"Cette décision a pour objectif d'empêcher la création d'une compétition footballistique concurrente. En d'autres termes, on interdit à un certain nombre de clubs (qui sont des entreprises) de créer un produit nouveau et de le mettre sur le marché."

Dupont fait ainsi référence à une décision de la Commission européenne qui a rappelé à l'ordre l'International Skating Union, la fédération internationale de patinage, lorsqu'elle a interdit aux patineurs de participer à des compétitions non organisées par l'ISU. Un verdict qui a ensuite été confirmé par la Cour de justice de l'Union européenne (CJUE).

"Si une 'European Super League' est établie, les clubs fondateurs devront respecter un certain nombre de règles afin d'être en conformité - à leur tour - avec le droit de la concurrence. Par exemple, il est possible qu'un certain degré de promotion-relégation soit nécessaire. Il est également possible qu'un certain degré de solidarité financière avec les autres acteurs du football soit une condition de la légalité de l'opération. Mais, sur le principe même, il ne fait pas de doute que ces clubs sont en droit de se lancer dans un tel projet novateur", a continué Dupont.

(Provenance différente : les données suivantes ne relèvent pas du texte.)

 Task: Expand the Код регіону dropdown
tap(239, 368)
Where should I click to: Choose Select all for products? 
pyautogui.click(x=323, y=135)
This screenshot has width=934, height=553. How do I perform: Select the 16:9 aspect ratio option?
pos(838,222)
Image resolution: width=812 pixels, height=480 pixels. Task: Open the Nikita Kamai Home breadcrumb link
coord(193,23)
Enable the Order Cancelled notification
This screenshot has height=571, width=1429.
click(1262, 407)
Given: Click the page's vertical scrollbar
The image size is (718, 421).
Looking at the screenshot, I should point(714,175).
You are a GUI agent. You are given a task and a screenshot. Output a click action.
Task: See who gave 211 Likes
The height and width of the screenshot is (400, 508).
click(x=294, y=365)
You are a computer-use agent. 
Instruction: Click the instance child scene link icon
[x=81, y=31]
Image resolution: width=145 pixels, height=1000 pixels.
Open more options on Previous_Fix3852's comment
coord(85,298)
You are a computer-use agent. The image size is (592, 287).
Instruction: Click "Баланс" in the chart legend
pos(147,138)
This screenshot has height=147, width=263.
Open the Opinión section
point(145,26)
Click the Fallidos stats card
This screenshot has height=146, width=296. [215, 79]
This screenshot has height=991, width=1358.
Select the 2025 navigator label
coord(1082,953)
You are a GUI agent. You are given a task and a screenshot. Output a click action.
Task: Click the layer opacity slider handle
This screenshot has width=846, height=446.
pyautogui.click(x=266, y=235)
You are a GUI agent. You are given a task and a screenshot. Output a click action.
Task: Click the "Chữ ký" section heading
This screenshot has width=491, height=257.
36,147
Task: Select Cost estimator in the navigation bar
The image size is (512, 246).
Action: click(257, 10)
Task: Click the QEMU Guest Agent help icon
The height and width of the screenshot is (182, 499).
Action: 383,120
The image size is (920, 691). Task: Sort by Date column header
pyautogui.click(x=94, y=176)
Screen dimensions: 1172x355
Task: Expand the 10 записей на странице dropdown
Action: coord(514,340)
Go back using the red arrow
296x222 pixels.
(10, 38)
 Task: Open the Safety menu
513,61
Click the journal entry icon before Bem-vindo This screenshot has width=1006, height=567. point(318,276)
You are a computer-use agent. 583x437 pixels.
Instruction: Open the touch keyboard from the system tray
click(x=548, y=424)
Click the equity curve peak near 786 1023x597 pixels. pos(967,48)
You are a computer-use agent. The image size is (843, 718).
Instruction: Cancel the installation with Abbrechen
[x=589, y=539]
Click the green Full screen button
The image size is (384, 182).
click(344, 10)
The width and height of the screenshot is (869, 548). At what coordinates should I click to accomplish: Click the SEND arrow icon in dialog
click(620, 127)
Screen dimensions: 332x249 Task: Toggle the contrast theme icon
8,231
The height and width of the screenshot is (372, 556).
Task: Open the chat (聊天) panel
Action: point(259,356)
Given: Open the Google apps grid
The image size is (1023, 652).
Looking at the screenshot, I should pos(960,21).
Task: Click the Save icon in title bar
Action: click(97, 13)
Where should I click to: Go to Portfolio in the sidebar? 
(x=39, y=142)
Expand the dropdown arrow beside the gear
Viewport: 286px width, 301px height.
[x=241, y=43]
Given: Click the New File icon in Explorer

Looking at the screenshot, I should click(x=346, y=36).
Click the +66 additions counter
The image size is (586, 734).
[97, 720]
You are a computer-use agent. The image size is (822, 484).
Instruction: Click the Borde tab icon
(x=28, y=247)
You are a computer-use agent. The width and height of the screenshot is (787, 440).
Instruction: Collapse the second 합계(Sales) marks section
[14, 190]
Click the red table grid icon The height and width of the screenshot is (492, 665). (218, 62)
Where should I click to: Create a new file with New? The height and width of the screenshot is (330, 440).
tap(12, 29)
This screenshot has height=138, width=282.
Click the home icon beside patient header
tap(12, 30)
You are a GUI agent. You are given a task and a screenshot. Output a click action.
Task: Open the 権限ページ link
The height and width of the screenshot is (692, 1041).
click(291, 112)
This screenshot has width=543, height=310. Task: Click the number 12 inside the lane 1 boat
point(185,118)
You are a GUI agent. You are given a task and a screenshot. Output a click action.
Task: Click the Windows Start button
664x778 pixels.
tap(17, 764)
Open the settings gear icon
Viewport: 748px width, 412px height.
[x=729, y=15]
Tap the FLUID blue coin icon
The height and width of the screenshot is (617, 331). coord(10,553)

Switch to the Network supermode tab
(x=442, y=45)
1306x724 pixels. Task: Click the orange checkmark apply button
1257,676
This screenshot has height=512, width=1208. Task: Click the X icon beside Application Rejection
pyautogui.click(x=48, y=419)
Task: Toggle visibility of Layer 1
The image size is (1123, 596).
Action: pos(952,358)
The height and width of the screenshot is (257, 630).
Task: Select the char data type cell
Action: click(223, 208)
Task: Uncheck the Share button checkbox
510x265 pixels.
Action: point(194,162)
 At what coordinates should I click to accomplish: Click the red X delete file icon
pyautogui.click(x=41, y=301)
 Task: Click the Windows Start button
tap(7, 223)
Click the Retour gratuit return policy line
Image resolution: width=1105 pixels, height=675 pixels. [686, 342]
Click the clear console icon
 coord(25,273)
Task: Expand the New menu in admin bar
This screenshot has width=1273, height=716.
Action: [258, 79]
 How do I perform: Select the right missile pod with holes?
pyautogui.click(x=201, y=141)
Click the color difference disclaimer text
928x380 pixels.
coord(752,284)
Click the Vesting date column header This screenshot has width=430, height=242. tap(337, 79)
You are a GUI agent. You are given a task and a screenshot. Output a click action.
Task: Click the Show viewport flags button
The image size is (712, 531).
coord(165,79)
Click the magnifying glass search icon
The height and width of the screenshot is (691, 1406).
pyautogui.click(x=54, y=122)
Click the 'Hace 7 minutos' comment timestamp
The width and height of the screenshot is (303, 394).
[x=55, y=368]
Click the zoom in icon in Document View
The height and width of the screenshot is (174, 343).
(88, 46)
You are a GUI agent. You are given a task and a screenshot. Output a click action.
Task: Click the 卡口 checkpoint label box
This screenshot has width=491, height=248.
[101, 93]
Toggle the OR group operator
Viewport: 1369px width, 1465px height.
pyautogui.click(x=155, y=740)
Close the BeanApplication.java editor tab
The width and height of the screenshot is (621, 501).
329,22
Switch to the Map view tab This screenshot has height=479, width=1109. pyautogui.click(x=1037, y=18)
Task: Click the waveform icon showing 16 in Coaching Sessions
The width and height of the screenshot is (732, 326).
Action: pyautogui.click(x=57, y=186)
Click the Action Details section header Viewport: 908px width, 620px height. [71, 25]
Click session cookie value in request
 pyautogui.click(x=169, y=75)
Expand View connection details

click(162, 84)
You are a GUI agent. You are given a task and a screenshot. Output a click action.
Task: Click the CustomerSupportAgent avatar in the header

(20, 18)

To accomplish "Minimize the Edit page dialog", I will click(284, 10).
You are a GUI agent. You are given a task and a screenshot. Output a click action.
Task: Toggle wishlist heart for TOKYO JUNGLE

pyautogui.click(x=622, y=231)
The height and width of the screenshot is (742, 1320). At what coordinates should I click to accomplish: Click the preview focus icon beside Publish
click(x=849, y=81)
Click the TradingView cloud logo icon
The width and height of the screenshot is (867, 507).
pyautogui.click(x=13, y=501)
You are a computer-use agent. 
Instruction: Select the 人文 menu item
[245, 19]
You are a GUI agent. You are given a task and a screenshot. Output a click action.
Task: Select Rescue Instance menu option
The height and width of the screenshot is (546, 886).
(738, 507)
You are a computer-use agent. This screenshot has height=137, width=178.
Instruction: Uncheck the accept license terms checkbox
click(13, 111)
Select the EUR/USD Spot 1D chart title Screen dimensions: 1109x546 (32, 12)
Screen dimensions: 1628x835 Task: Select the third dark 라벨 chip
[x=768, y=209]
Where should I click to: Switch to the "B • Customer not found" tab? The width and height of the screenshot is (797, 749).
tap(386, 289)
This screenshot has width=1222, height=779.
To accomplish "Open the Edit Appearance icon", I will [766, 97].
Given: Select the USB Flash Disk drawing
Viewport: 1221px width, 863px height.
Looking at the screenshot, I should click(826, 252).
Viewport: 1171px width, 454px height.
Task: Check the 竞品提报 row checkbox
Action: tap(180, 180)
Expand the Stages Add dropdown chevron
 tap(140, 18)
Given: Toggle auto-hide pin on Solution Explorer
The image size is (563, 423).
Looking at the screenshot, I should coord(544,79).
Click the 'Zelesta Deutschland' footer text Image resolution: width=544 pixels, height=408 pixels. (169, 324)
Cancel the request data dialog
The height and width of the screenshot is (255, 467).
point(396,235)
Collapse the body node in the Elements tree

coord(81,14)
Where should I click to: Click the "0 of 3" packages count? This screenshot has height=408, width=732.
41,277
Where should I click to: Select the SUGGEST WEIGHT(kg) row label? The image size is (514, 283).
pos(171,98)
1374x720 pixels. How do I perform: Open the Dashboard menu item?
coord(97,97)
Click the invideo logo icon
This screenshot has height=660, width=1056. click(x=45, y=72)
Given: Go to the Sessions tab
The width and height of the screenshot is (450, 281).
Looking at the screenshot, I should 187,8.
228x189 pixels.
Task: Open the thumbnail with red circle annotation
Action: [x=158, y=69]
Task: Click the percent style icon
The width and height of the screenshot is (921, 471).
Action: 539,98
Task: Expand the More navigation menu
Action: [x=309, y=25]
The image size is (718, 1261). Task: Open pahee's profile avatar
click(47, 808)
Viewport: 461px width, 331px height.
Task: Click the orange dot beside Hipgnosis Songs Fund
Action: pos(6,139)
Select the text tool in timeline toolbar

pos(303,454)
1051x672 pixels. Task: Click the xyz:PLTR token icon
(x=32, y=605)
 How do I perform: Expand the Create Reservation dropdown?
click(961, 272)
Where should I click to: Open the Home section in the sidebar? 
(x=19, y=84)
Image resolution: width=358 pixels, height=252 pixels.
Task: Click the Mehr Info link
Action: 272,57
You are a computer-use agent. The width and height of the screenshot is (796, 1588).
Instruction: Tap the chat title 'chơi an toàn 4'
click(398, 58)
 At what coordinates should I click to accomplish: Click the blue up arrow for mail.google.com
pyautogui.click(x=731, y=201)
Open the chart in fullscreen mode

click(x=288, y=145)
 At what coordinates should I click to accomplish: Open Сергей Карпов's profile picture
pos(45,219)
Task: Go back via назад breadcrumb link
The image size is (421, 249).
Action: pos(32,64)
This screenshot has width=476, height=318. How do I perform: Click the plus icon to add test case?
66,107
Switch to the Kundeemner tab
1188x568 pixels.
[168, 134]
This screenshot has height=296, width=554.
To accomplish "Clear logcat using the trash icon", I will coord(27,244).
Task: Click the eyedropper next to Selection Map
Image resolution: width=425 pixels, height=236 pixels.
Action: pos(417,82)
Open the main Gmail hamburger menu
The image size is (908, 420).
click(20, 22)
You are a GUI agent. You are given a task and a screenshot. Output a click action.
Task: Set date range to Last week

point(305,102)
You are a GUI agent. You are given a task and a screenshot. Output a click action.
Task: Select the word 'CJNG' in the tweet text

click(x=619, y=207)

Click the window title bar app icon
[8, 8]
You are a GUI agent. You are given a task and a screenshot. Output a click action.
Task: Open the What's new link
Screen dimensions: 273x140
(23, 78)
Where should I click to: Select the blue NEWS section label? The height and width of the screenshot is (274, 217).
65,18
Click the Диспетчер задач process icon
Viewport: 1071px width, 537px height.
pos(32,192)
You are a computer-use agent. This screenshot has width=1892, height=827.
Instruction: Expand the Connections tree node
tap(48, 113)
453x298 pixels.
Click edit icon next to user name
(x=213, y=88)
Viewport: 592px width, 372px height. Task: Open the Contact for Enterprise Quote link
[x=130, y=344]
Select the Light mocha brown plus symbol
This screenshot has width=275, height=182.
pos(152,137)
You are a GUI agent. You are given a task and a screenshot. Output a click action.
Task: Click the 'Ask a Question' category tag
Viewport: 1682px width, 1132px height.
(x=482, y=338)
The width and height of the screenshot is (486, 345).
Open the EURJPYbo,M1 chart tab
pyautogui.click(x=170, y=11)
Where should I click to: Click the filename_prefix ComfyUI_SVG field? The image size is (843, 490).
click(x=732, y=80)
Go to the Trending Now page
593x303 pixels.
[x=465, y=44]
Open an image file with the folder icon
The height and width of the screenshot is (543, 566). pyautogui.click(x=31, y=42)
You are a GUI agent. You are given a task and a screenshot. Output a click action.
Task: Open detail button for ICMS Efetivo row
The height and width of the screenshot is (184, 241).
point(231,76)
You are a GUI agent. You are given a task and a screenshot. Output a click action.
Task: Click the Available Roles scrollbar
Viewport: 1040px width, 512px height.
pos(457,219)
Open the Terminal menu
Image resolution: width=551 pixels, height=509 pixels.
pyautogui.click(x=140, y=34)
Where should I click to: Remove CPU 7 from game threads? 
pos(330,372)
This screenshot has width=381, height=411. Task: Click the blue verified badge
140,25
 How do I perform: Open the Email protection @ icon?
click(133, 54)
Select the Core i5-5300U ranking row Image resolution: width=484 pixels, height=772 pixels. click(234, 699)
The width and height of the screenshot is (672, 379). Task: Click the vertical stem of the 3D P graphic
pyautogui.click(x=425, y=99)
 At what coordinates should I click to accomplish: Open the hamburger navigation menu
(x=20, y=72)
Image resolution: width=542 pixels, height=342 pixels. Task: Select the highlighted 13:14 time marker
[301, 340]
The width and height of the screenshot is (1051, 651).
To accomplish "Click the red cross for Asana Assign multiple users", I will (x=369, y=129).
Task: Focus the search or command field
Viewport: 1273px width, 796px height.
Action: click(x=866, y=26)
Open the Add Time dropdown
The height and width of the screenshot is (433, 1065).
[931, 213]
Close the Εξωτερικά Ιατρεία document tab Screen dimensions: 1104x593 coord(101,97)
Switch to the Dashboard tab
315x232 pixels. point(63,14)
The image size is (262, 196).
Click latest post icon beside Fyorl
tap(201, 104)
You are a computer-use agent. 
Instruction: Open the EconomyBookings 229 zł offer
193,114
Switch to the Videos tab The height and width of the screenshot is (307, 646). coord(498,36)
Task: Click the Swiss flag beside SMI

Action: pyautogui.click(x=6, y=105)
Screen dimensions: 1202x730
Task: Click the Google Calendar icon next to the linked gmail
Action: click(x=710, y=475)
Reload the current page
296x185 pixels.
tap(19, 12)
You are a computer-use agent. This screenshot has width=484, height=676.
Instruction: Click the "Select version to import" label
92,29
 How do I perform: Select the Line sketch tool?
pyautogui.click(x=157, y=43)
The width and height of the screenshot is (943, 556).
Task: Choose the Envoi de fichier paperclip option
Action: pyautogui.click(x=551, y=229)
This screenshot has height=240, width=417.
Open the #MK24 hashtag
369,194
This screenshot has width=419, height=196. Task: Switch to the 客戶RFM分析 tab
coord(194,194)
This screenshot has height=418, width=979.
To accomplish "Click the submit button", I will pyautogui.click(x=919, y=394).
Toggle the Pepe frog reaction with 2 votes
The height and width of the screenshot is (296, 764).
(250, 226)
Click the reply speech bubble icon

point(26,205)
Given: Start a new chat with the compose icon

L'avocat belge n'exclut pas une action en justice: "Certains de nos clients nous ont mandaté afin d'examiner l'opportunité d'agir en justice contre cette décision illicite de la FIFA et de ses confédérations. A cet égard, rappelons que l'arrêt ISU de la CJUE vient précisément de juger que, en cas de dommage causé par une violation du droit européen de la concurrence, les victimes (par exemple les joueurs et les clubs) n'ont aucunement l'obligation de se soumettre à l'arbitrage du Tribunal Arbitral du Sport (malgré qu'il soit imposé par les statuts de la FIFA) et peuvent directement saisir un tribunal étatique d'un Etat membre de l'Union européenne."